Mira pretende espalhar estas armadilhas por todo o concelho, com a ajuda da comunidade escolar, como tem sido feito noutros concelhos, como a Mealhada, onde os alunos estão envolvidos num projeto de construção de pequenas ratoeiras para as vespas velutinas.

A vespa velutina é uma espécie asiática característica de regiões tropicais e subtropicais do norte da Índia ao leste da China, Indochina e ao arquipélago da Indonésia, sendo a sua existência reportada desde 2011 na região norte de Portugal.

A velutina distingue-se da espécie europeia Vespa crabro pela coloração do abdómen, que é predominantemente de cor preta, ao contrário da europeia, onde prevalece a cor amarela.

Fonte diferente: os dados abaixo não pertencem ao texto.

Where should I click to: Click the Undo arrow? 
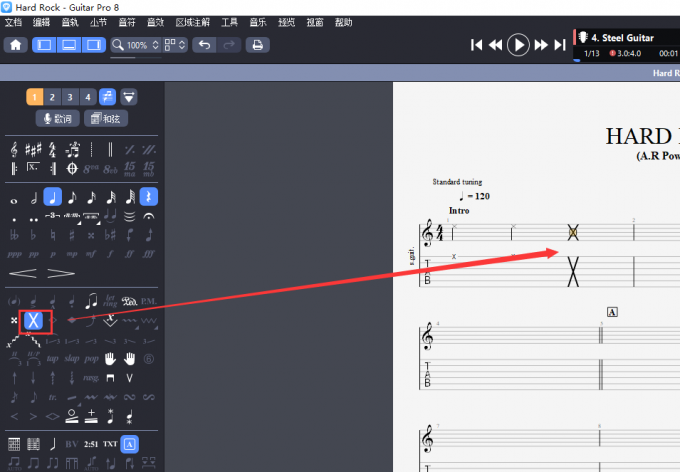point(204,45)
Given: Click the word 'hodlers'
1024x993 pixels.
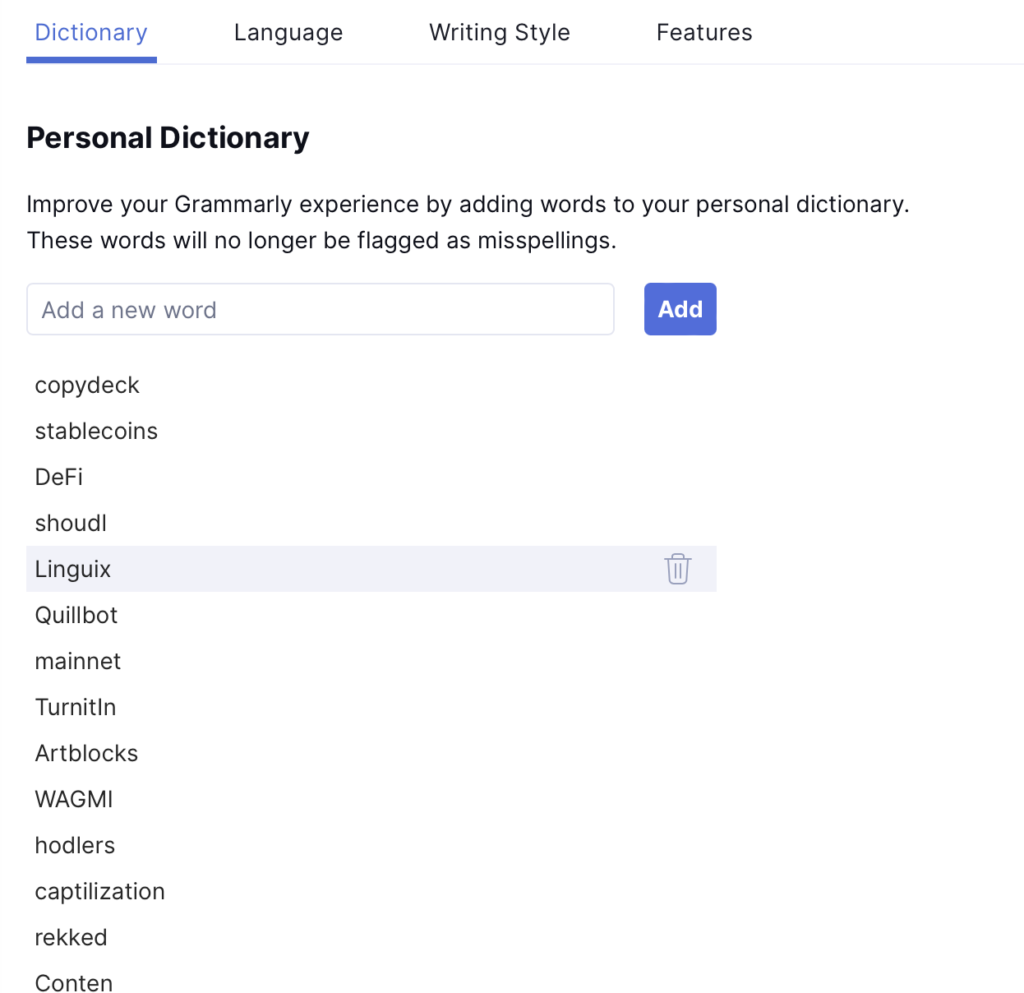Looking at the screenshot, I should click(74, 845).
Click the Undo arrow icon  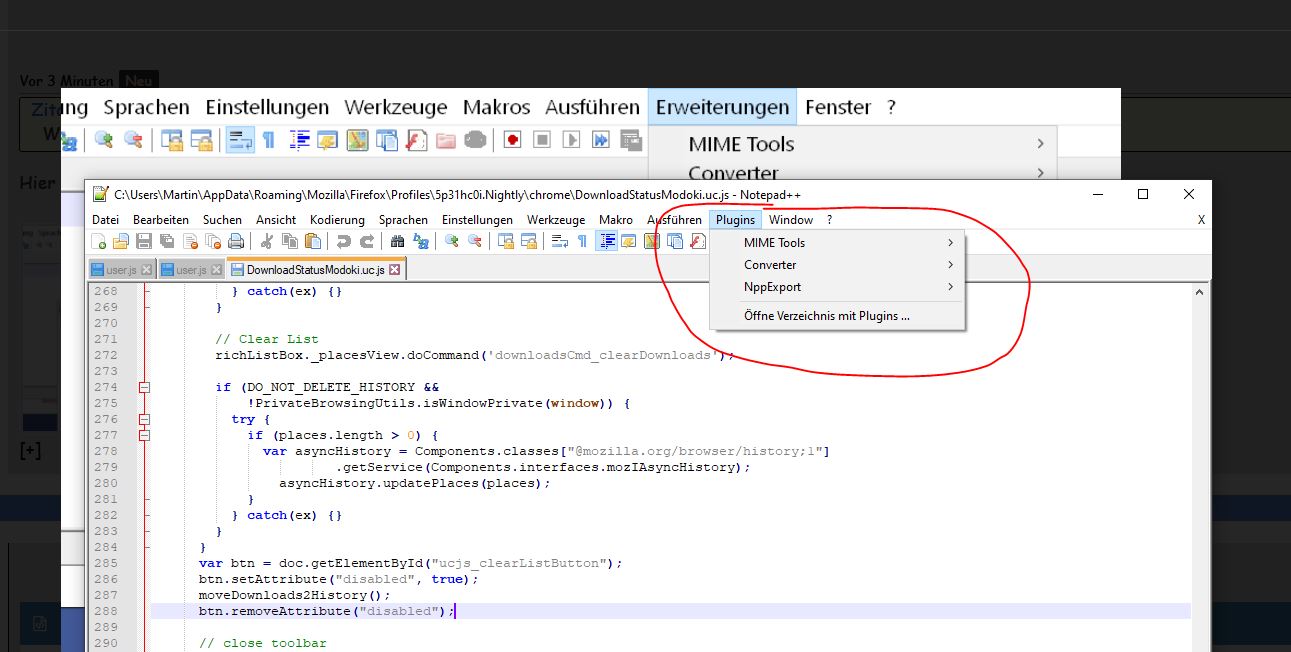coord(343,241)
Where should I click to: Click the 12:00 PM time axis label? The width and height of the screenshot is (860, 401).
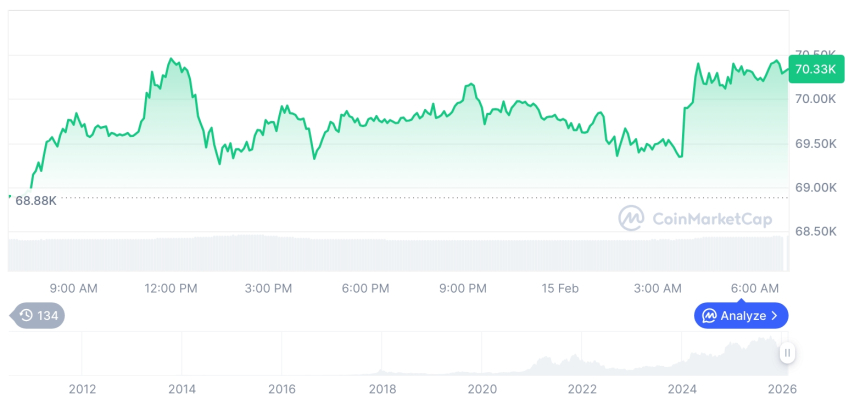tap(171, 288)
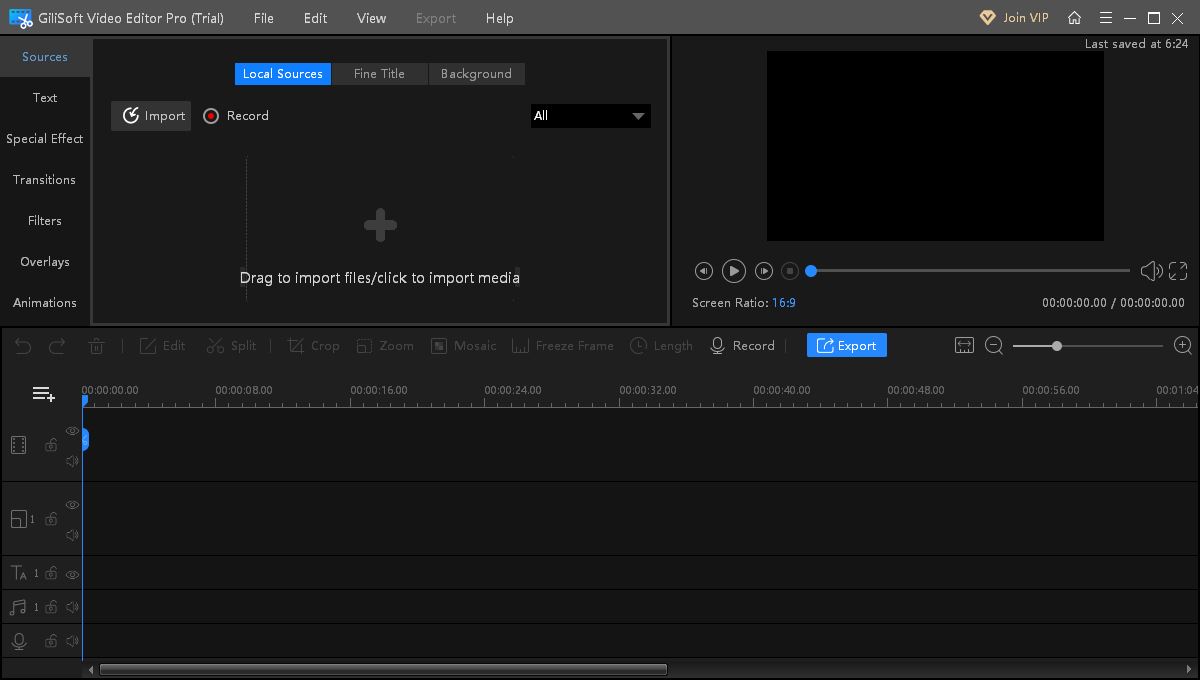This screenshot has width=1200, height=680.
Task: Expand the hamburger menu near Join VIP
Action: (1105, 17)
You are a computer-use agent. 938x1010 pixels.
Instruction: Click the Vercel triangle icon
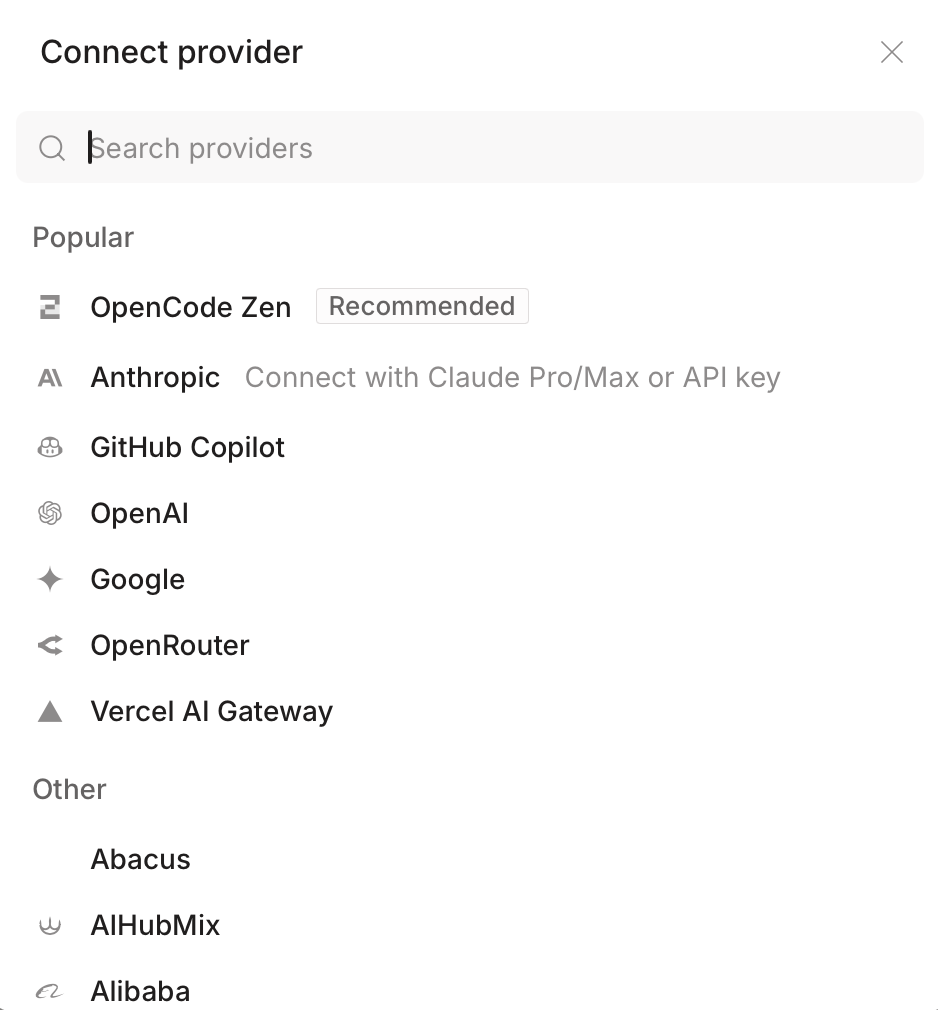pyautogui.click(x=50, y=711)
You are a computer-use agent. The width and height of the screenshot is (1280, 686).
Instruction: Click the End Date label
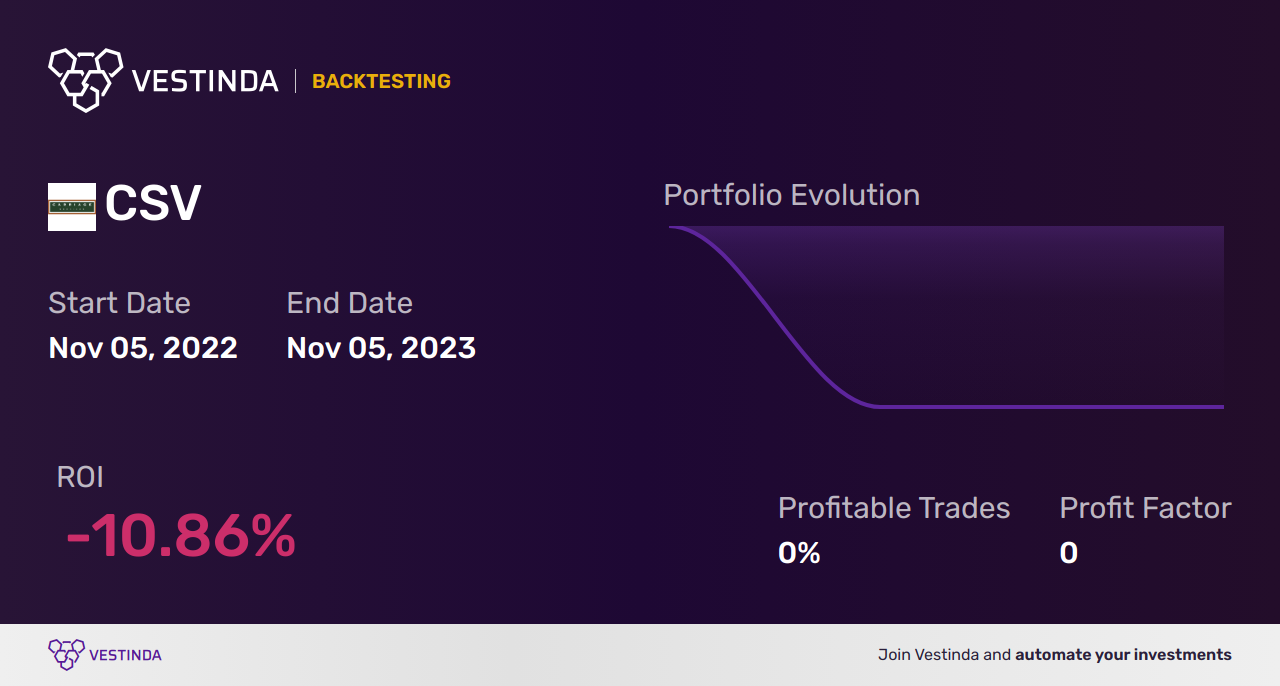(349, 303)
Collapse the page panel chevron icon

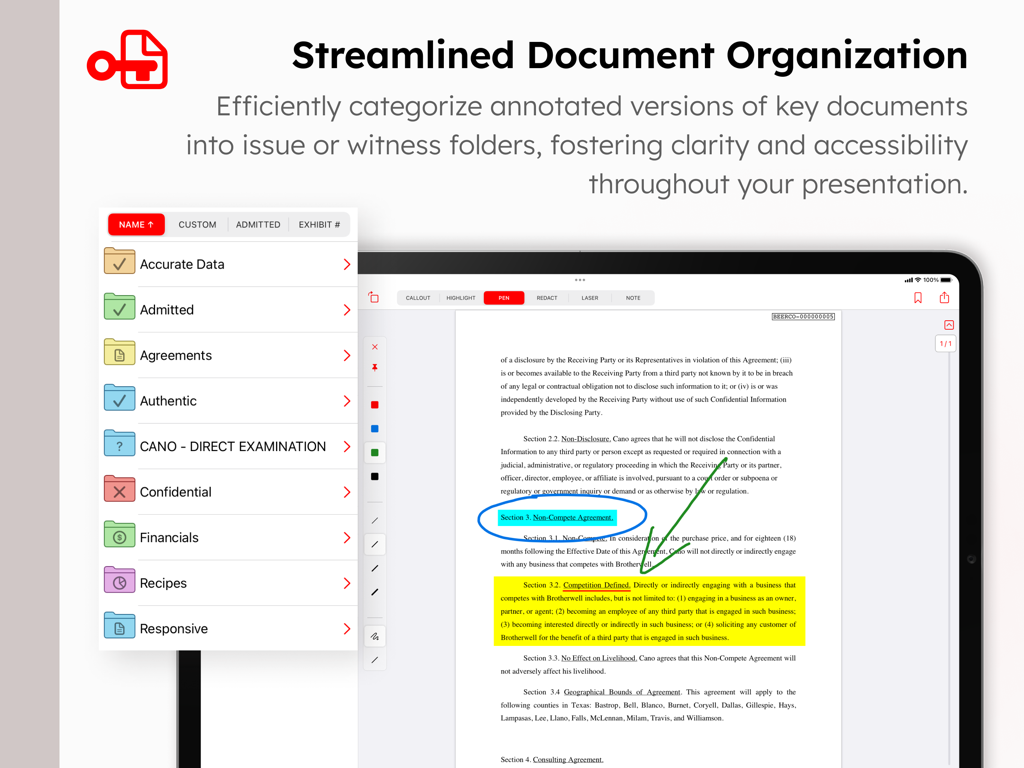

O Instituto de Conservação da Natureza e das Florestas tem alertado para os efeitos da presença desta espécie não indígena, sobretudo na apicultura, por se tratar de uma espécie carnívora e predadora das abelhas.

A vespa asiática constitui também uma ameaça para a saúde pública, reagindo modo bastante agressivo quando sem tem os ninhos ameaçados, “incluindo perseguições até algumas centenas de metros”.